● CHALLENGE 1: Set down, word for word, the passage of the crm_mon thread from "That's odd. The" up to and including "the entire cluster.".
● CHALLENGE 2: According to the crm_mon thread, why should ClusterMon resources not be cloned or duplicated?

[start of DOCUMENT EXTRACT]

That's odd. The ClusterMon resource should spawn crm_mon only once, when
it starts. Does the cluster report any failures for the ClusterMon resource?

I doubt it is the issue in this case, but ClusterMon resources should
not be cloned or duplicated, because it does not monitor the health of
one node but of the entire cluster.

> -Original Message-
> From: Ken Gaillot [mailto:kgail...@redhat.com] 
> Sent: 02 நவம்பர் 2015 21:21
> To: Karthikeyan Ramasamy; users@clusterlabs.org
> Subject: Re: பதில்: Re: [ClusterLabs] crm_mon memory leak
> 
> On 11/02/2015 09:39 AM, Karthikeyan Ramasamy wrote:
>> Yes, Ken.  There were multiple instances of the external script also 
>> running.  What do you think could possibly be wrong with the script that 
>> triggers the crm_mon process everytime?
> 
> It's the other way around, crm_mon spawns 

Re: [ClusterLabs] பதில்: Re: crm_mon memory leak

2015-11-04 Thread Karthikeyan Ramasamy
Hi Ken,
  Both CPU and this SNMP notification were interrelated, as the number of 
retries was infinite.  As a service was down, for every retry it was trying to 
send a notification as well and that stalled Pacemaker.

Thanks,
Karthik.
-Original Message-
From: Karthikeyan Ramasamy 
Sent: 02 நவம்பர் 2015 21:22
To: 'kgail...@redhat.com'; users@clusterlabs.org
Subject: RE: பதில்: Re: [ClusterLabs] crm_mon memory leak

Many thanks.  Will check and get back.

-Original Message-
From: Ken Gaillot [mailto:kgail...@redhat.com]
Sent: 02 நவம்பர் 2015 21:21
To: Karthikeyan Ramasamy; users@clusterlabs.org
Subject: Re: பதில்: Re: [ClusterLabs] crm_mon memory leak

On 11/02/2015 09:39 AM, Karthikeyan Ramasamy wrote:
> Yes, Ken.  There were multiple instances of the external script also running. 
>  What do you think could possibly be wrong with the script that triggers the 
> crm_mon process everytime?

[end of DOCUMENT EXTRACT]
[start of SUPPLIED MATERIAL]

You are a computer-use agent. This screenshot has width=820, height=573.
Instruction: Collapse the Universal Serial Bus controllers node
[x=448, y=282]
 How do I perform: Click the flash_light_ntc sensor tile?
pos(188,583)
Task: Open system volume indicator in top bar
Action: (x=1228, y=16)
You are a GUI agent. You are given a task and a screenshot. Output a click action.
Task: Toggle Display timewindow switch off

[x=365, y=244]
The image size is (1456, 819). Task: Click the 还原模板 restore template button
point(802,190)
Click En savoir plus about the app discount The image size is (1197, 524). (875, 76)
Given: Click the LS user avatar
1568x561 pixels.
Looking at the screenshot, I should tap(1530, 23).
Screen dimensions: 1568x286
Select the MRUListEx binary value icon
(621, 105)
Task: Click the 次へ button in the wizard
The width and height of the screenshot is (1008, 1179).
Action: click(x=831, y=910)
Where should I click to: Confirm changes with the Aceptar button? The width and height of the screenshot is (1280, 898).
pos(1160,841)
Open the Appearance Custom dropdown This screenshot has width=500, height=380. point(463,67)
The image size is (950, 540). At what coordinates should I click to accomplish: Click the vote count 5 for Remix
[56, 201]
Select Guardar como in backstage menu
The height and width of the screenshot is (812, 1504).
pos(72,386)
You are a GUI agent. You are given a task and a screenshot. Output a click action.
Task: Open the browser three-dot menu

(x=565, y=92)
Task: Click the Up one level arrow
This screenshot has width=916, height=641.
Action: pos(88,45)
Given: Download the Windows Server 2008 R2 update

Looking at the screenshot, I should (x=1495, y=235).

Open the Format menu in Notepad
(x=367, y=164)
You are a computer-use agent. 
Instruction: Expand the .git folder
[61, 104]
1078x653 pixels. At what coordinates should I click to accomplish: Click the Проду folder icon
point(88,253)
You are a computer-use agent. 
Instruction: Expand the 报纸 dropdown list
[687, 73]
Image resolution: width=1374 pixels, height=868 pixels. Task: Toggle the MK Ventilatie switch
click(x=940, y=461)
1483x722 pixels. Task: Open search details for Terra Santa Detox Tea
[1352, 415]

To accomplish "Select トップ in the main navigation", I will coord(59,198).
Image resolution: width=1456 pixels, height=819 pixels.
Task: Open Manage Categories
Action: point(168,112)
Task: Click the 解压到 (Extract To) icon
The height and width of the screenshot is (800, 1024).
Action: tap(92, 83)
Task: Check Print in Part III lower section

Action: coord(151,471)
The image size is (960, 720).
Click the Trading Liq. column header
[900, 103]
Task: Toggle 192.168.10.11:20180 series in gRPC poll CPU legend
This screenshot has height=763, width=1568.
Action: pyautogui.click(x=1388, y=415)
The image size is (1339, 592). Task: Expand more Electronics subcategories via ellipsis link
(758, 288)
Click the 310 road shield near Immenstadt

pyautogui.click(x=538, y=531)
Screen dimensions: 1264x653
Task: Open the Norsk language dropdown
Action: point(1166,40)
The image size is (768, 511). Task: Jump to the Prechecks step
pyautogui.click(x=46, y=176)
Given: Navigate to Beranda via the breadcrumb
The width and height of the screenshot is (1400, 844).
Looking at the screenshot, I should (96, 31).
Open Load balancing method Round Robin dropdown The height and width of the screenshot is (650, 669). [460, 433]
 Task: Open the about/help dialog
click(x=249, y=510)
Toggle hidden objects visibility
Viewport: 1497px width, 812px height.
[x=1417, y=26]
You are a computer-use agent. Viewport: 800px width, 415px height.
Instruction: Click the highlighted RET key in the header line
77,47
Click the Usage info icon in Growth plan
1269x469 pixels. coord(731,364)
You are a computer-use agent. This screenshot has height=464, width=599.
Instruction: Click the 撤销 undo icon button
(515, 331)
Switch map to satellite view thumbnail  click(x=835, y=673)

[end of SUPPLIED MATERIAL]

● OUTPUT 1:
That's odd. The ClusterMon resource should spawn crm_mon only once, when
it starts. Does the cluster report any failures for the ClusterMon resource?

I doubt it is the issue in this case, but ClusterMon resources should
not be cloned or duplicated, because it does not monitor the health of
one node but of the entire cluster.

● OUTPUT 2: ClusterMon does not monitor the health of one node but of the entire cluster.